Meeting Report November 2017

Our November meeting saw us welcoming Geoffrey Forster to deliver an illustrated talk entitled "The Creation of a Victorian Best Seller - Samuel Smiles and the Writing of Self Help"

Geoffrey worked at the Leeds Library for 30 years, 26 of them as Chief Librarian so it was no surprise to us that he had an interest in books. Although now working as the Administrator at Mill Hill Chapel, his interest is maintained by speaking to groups such as ours, something he has been doing for the past couple of years.

Geoffrey began his talk by telling us that on the same day that the widely known book 'The Origin of the Species' by Charles Darwin was published , the book 'Self Help' by Samuel Smiles was also published.

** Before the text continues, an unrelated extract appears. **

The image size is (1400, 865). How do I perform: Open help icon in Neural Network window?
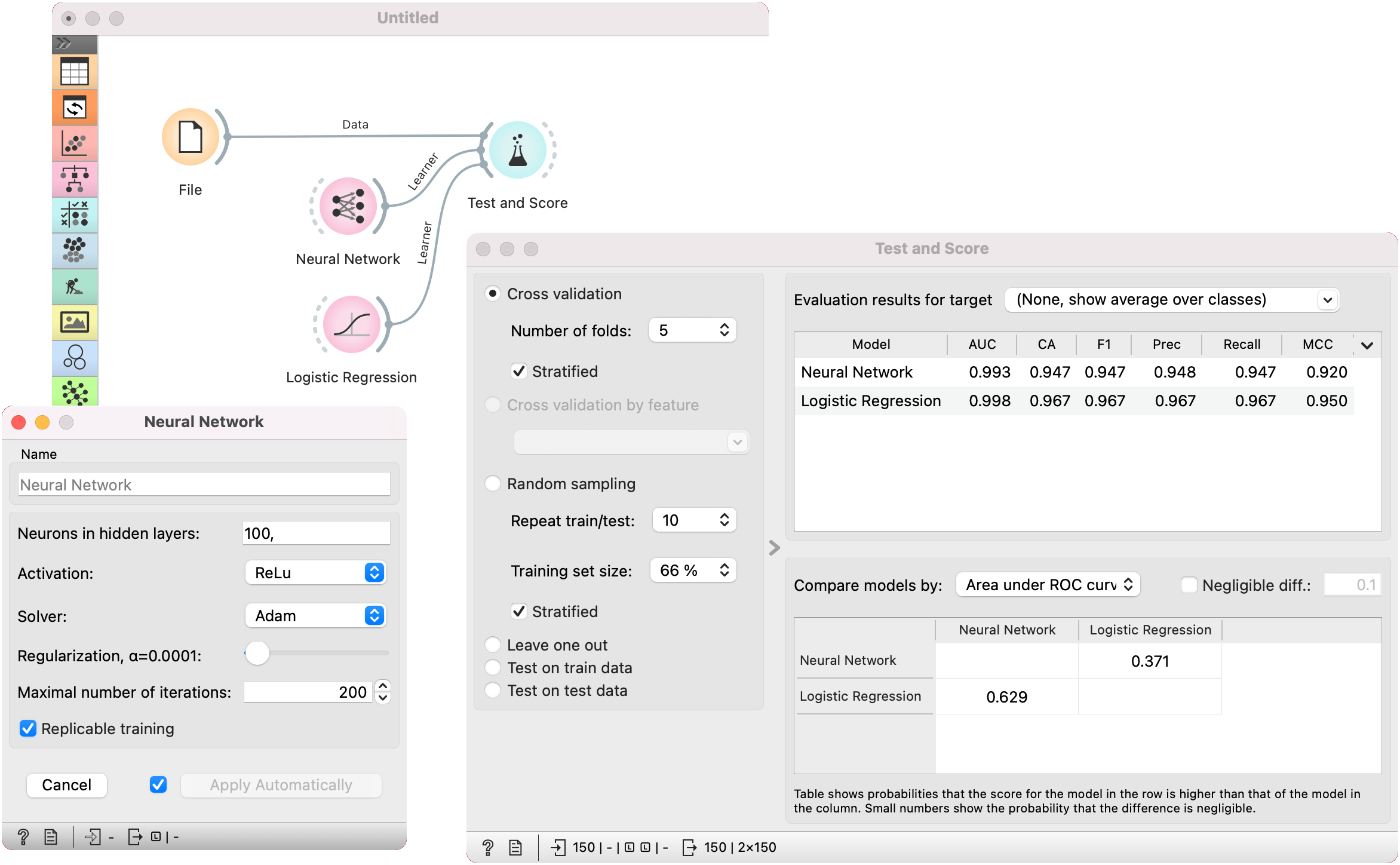tap(23, 837)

This book, first published in November 1859, went on to sell a quarter of a million copies by 1904, the year of the author's death, and was the most widely read book other than the Bible. It also sparked a tradition of self help books, probably the most well known of which is 'How to Win Friends and Influence People' by Dale Carnegie published in 1937. Geoffrey told us that 'Self Help' has been reprinted numerous times and is still available today.

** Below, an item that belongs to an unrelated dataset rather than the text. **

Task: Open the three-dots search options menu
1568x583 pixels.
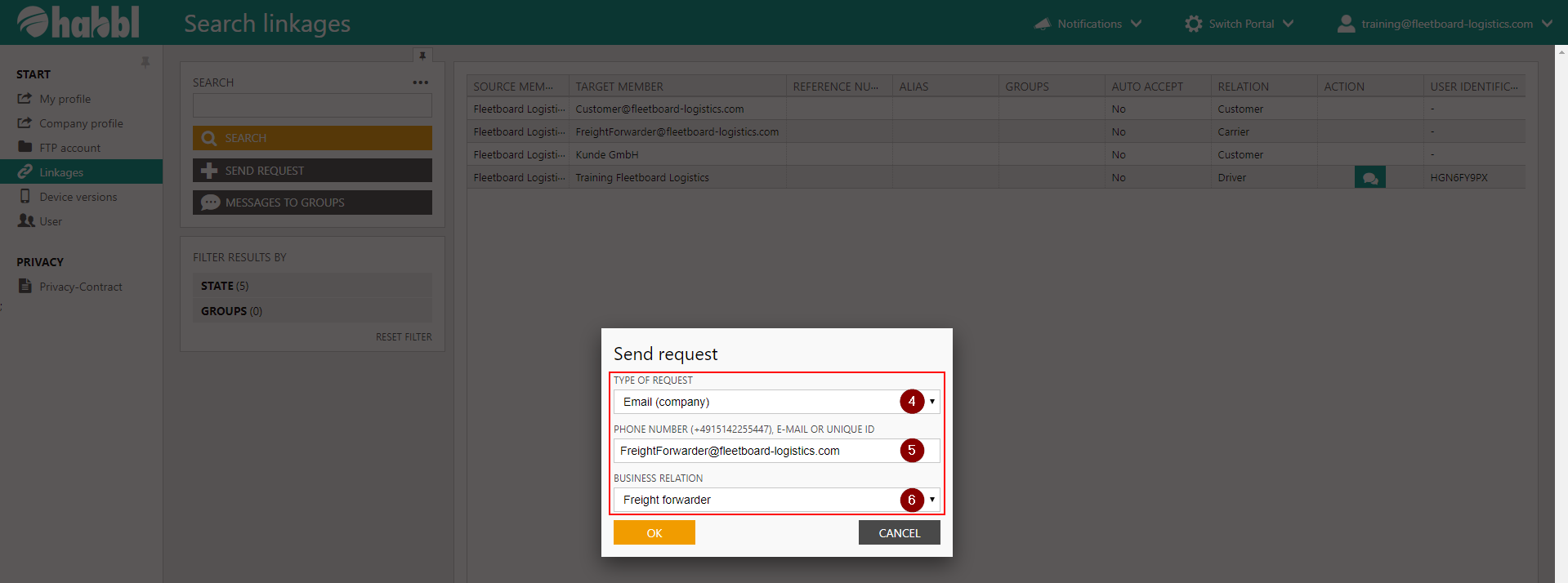Action: pos(420,82)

Having introduced the book, Geoffrey went on to tell us about the author Samuel Smiles, a man probably not well known to his audience, although by the end of the talk we were left wondering why this was so. Samuel was born in 1812 at Haddington in Scotland, one of eleven children. He was trained as a Doctor at Edinburgh University. However, he decided that his future lay in writing and in 1838 he came to Leeds to take over the editorship of the Leeds Times. He was to spend the next 20 years in the city. During his term in Leeds he was a prominent and influential member of society and we were surprised to hear that he was also politically motivated, and greatly concerned by the plight of the working classes in Victorian England. He was a great believer in people trying to better themselves by their own efforts and felt that the key to this was education for the masses, a cause he promoted throughout his life. This was the motivation for writing 'Self Help' in which he described the lives of such successful men as Thomas Carlyle and George Stephenson. However, Geoffrey advised us that he wrote several other books including 'The lives of the Engineers' which featured amongst others the famous Leeds civil engineer John Smeaton.

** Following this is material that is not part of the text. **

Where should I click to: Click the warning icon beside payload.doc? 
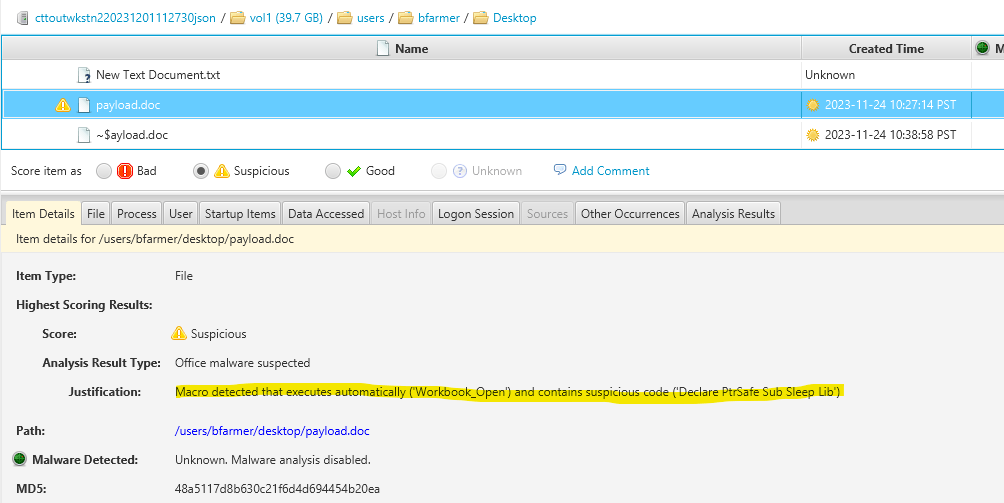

Another cause he was involved in whilst in Leeds was universal suffrage and to further this he organised the Grand Suffrage Festival which took place in January 1841 at Marshalls Temple Mill in Holbeck. Eventually he decided that he had achieved all he could as editor and subsequently partner in the Leeds Times and in 1854 left Leeds to take up the post of under secretary of the Leeds and Thirsk railway. He was never to see realised, his dream of the first public library in Leeds, even though he had long lobbied for this as another route to education and the progression of the working classes. It was information like this which showed to his audience why Geoffrey had such admiration and interest in Smiles, and after the talk we realised ourselves how much more there was to this man than many of us had formerly realised.

The next meeting on Monday 29th January 2018 will be an illustrated talk by Jackie Dupelle entitled "Views of the Fulneck Moravian Settlement".